Andreas Oehlert

The Bliss of the Commonplace

“That man is very far from being an artist, whose last and deepest enthusiasm is the raffiné, the eccentric and satanic; who does not know a longing for the innocent, the simple, and the living, (…) for the bliss of the commonplace!” says Tonio Kröger in Thomas Mann’s novel of the same name.
The artist Andreas Oehlert (born 1966 Fürth, Germany) named the first two series of his coloured ink drawings after the three protagonists from Thomas Mann’s story. Hans + Ingeborg is the first, Tonio the second.
He quite obviously empathises with these characters that deal with unfulfilled love and above all the relationship between art and existence. The opening quote alludes to the conflict of these spheres and at the same time sheds light on Andreas Oehlert who uses the association between the raffiné and the innocent, the eccentric and the simple, to give his art allure.
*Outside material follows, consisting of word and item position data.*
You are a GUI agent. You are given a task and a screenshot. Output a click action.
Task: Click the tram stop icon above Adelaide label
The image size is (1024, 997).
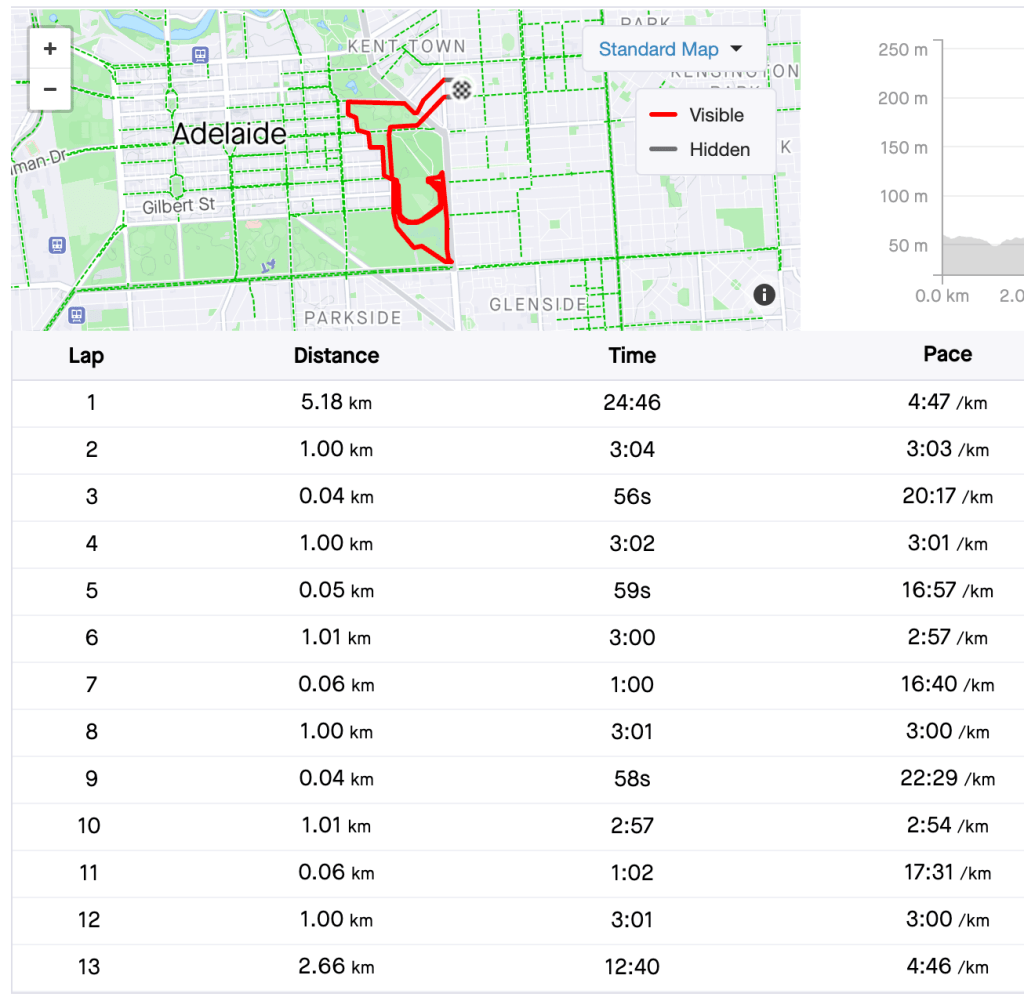[201, 55]
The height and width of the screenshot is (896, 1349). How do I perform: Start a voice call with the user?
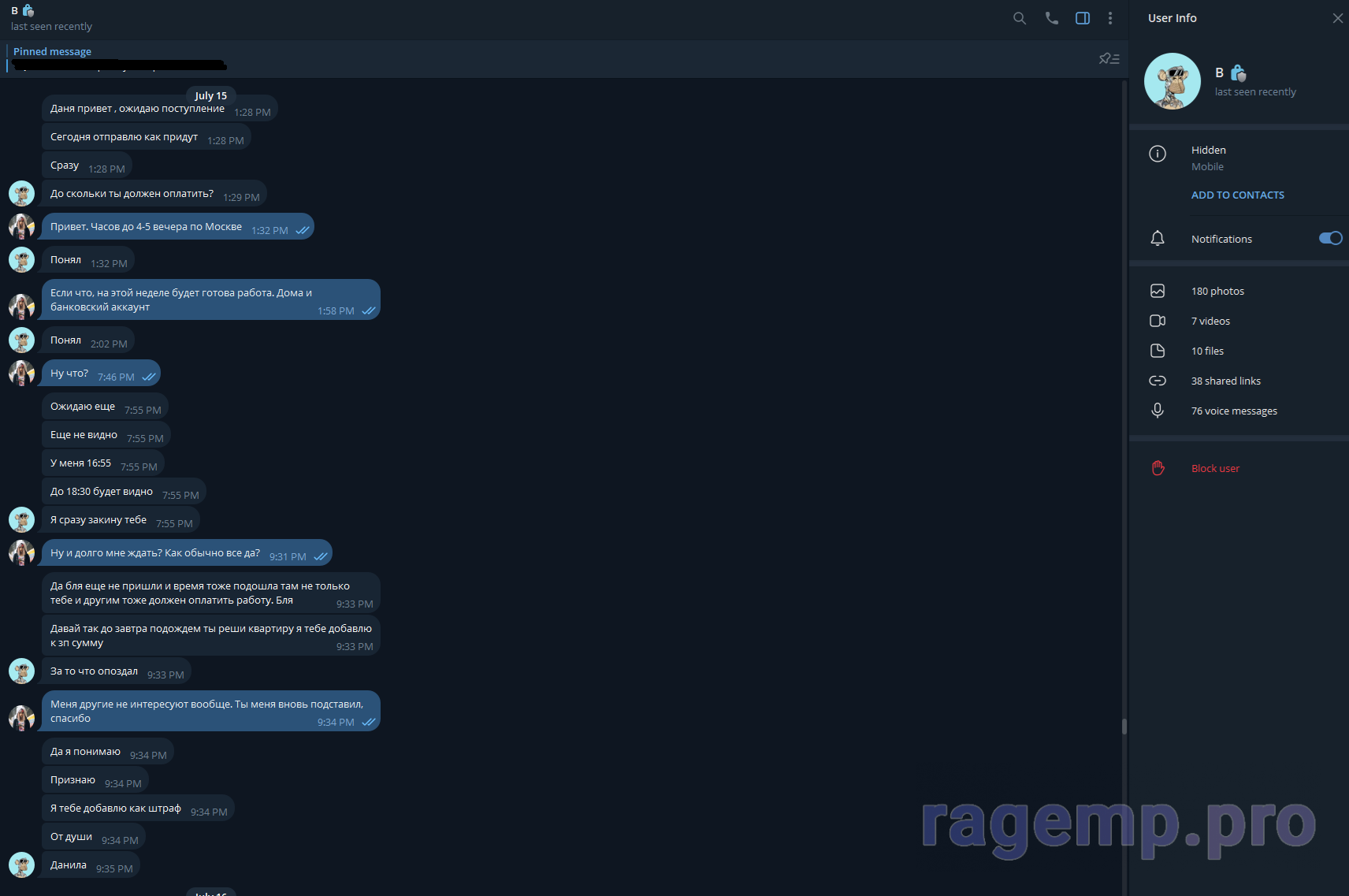pyautogui.click(x=1051, y=18)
Oehlert savours this ‘bliss of the commonplace’ in sculpture, installation and photos.
His work celebrates kitsch, the mundane, the worthless and shows their sophistication through a limitation of materials and manipulation. It is enough to put a fake nose and glasses on the bust of a black woman and document this fleeting sculpture with a photo. But it is not his intention to ridicule the petit bourgeoise environment from where his finds come. Rather the confrontation between the humorous and the exotic-erotic seems surprisingly aggressive, almost like a violation. This creates a very special effect, one that is accurately characterised by Peter Handke’s title: Der gewöhnliche Schrecken (the commonplace horror).
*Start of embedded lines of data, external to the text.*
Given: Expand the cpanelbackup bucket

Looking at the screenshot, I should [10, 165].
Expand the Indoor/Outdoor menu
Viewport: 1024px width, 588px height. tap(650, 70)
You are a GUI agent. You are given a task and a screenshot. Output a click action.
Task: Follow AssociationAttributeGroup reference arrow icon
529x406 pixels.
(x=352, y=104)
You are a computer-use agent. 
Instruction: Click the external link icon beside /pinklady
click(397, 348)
As a counterpart a fragile porcelaine figurine with a rabbit head seems only by contrast more innocent. But even there is the seemingly cute instead subtly horrifying, as if the human animal hybrids of Max Ernst’s collage novels have been transported into the cool era of Jeff Koons. Even the satanic can be married to the ordinary.
Further proof for this are his snakes that limply hang from a metal cube on the wall and are not at all reminiscent of their agile conspecifics from the Laocoön group or the phallic tempters from Franz von Stuck’s paintings. They are rather those sausage-shaped draught excluders on doorsteps or windowsills. Here the archetype of evil is turned into the innocent and ordinary. Read as commentary on the sleekness of minimal sculpture though, those snakes regain some of their original quality.
Andreas Oehlert spent 2004 at Cité Internationale des Arts, Paris, in a room with Seine view; here he began his ink drawings that from page to page, series to series, intrigue anew with their seemingly infinite creativity. The filigreed, often luxuriantly detailed sheets show the artist from his vulnerable side without allowing an interior view since they grow out of the act of drawing itself. One is tempted to say, they are drawing themselves. Florals and abstracts, mushrooms and dots create ornamental structures but never solidify into a pattern. It opens up a true cosmos of cocoons and webs, of florescence and rootstocks, of radiolarians and ciliates, of labyrinths and fireworks.
Closely related to those drawings is his large installation hit where coloured wool strings replace the ink line. Oehlert used approx 20 kilometres of acrylic wool in 16 colours. Depending on your interpretation the symphony of colour begins or ends as cacophony, the string composition as primal skein of wool. What seems to be pure colour in one half, in the other looks like hairy matter that heavily hangs from the ceiling until it pours out as a colour mash on the floor. The contrast to the elegantly proportioned filigree of the étagère, standing on its head, couldn’t be greater. The shelves are perforated and penetrable for the wool strings. ‘And each receives and gives, at the same time / And flows and rests’: Conrad Ferdinand Meyer’s poem describes this effect, reminiscent of an upturned fountain. Colour after colour disappears until only white remains. From darkness to light and back again. Chromatics after Newton, Goethe, Runge or Itten however is not the artist’s concern. Rather he sorts his colours like a child would his crayons and felt tips. Unconcernedly of all theory, the colours shift and shimmer. They surface and vanish again to make room for other, perhaps more beautiful colours.
The adjacent chaos is beginning or end, in any case a necessary corrective. In the same way as the ‘bliss of the commonplace’ can only be enjoyed if not all remains only innocent and simple. Nobody knows this better than Andreas Oehlert.